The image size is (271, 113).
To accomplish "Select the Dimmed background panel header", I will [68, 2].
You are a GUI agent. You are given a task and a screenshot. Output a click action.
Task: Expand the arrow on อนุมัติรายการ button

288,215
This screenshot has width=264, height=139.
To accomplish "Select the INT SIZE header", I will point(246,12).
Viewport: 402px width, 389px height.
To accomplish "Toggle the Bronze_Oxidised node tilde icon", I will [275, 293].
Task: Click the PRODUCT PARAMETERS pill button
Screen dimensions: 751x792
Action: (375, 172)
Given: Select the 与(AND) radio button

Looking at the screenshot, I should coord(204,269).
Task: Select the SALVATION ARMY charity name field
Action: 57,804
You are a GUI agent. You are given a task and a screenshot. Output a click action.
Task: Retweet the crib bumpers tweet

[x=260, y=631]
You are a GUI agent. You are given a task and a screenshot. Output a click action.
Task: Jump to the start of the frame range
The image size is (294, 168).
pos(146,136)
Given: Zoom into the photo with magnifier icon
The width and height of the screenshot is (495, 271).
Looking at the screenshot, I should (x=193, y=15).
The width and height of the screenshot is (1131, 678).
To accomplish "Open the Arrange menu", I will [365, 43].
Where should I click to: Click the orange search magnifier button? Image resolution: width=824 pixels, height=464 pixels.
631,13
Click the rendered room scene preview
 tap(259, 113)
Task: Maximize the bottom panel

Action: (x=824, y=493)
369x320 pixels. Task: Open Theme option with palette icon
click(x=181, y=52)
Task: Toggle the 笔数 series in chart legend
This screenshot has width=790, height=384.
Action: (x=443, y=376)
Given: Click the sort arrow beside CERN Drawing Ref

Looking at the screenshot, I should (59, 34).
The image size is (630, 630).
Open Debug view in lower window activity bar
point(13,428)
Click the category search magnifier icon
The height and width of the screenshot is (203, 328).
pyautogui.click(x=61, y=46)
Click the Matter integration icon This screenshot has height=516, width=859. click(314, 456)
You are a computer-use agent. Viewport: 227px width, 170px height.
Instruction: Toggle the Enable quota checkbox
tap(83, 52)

▬▬▬▬▬▬▬▬▬▬

DIRECTIONS FOR THIS TASK
Return the entries above word for word.

RESPONSE
The image size is (271, 113).
To accomplish "Select the Dimmed background panel header", I will [68, 2].
You are a GUI agent. You are given a task and a screenshot. Output a click action.
Task: Expand the arrow on อนุมัติรายการ button

288,215
This screenshot has width=264, height=139.
To accomplish "Select the INT SIZE header", I will point(246,12).
Viewport: 402px width, 389px height.
To accomplish "Toggle the Bronze_Oxidised node tilde icon", I will [275, 293].
Task: Click the PRODUCT PARAMETERS pill button
Screen dimensions: 751x792
Action: (375, 172)
Given: Select the 与(AND) radio button

Looking at the screenshot, I should coord(204,269).
Task: Select the SALVATION ARMY charity name field
Action: 57,804
You are a GUI agent. You are given a task and a screenshot. Output a click action.
Task: Retweet the crib bumpers tweet

[x=260, y=631]
You are a GUI agent. You are given a task and a screenshot. Output a click action.
Task: Jump to the start of the frame range
The image size is (294, 168).
pos(146,136)
Given: Zoom into the photo with magnifier icon
The width and height of the screenshot is (495, 271).
Looking at the screenshot, I should (x=193, y=15).
The width and height of the screenshot is (1131, 678).
To accomplish "Open the Arrange menu", I will [365, 43].
Where should I click to: Click the orange search magnifier button? Image resolution: width=824 pixels, height=464 pixels.
631,13
Click the rendered room scene preview
 tap(259, 113)
Task: Maximize the bottom panel

Action: (x=824, y=493)
369x320 pixels. Task: Open Theme option with palette icon
click(x=181, y=52)
Task: Toggle the 笔数 series in chart legend
This screenshot has width=790, height=384.
Action: (x=443, y=376)
Given: Click the sort arrow beside CERN Drawing Ref

Looking at the screenshot, I should (59, 34).
The image size is (630, 630).
Open Debug view in lower window activity bar
point(13,428)
Click the category search magnifier icon
The height and width of the screenshot is (203, 328).
pyautogui.click(x=61, y=46)
Click the Matter integration icon This screenshot has height=516, width=859. click(314, 456)
You are a computer-use agent. Viewport: 227px width, 170px height.
Instruction: Toggle the Enable quota checkbox
tap(83, 52)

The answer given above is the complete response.